Road Trip USA: When bad things happen on good trips
Under the pale lights of our one-room cabin at Pocahontas State Park, I stare at the ceiling fan. I watch a moth drunkenly search for an exit, trapped between the window and the screen. I watch a small beetle scuttle its way up my pant leg. My mind is numb. My face and hands are covered in grease. I lay still as a corpse, supine on the top bunk, fully clothed in filthy jeans and dirt-caked hikers. My fiancée curls up below me, choking back tears. We’ve been stranded now three days, the trailer jacked up and one wheel short in a campsite around the bend. I know what she’s thinking, and I am, too. What I wouldn’t give to be home ...

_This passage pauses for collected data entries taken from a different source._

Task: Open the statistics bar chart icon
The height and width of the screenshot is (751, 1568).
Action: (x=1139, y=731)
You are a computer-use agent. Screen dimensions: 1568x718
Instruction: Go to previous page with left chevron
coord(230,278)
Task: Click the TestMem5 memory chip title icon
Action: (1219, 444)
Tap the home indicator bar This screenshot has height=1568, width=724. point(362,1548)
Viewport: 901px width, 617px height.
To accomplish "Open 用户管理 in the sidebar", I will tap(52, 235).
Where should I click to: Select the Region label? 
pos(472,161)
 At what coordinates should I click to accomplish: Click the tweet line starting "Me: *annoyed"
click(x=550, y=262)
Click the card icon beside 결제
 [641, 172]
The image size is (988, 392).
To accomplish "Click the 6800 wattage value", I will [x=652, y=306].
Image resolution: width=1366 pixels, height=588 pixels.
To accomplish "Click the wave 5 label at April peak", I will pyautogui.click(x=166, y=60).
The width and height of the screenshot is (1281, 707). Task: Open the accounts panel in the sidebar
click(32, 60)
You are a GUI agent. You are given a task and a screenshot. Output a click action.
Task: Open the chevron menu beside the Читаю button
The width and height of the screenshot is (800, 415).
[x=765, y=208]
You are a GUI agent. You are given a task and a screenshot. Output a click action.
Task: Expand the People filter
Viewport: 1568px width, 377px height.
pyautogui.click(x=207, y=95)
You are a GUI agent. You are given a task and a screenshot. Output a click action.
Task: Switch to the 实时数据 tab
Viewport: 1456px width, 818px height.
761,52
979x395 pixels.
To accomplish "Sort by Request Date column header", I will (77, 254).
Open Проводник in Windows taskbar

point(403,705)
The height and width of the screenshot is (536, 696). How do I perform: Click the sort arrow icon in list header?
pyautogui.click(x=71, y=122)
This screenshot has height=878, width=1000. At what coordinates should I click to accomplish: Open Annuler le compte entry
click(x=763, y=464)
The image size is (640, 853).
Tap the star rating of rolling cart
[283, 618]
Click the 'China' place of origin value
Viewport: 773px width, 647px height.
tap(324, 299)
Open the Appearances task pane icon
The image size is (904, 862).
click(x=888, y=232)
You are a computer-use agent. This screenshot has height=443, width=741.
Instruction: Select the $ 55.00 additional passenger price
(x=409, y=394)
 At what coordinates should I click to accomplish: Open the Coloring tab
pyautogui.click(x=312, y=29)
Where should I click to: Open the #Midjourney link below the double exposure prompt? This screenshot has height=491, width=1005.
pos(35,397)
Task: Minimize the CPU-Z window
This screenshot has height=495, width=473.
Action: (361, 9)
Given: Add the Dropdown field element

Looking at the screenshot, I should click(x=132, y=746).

That we should end up here — floating belly-up in a tailing pond of shame and self-pity outside Richmond, Va., one of our favorite cities in America — is, though unfortunate, probably fair. We are five months into our year-long journey through the lower 48 states, and until now, the trip has been relatively conflict-free. Of course, two adults with a penchant for autonomy are bound to argue, cooped up as we almost always are in a 16-foot travel trailer. We’ve argued about everything — probably twice. We’ve fought wars over who should sleep closest to the windows, over where one should stand when helping the other back into a campsite. But we’ve also watched the wind whip up clouds of fine white gypsum over White Sands National Monument. We’ve sipped tequila with Pulitzer Prize-winning authors in Podunk border towns, eaten exquisite regional cuisine, shared a midnight kiss under a flaming fleur-de-lis in New Orleans on New Year’s Eve. All told, we land firmly in the “blessed” column, well aware of the fact that travel is — first and foremost — a luxury.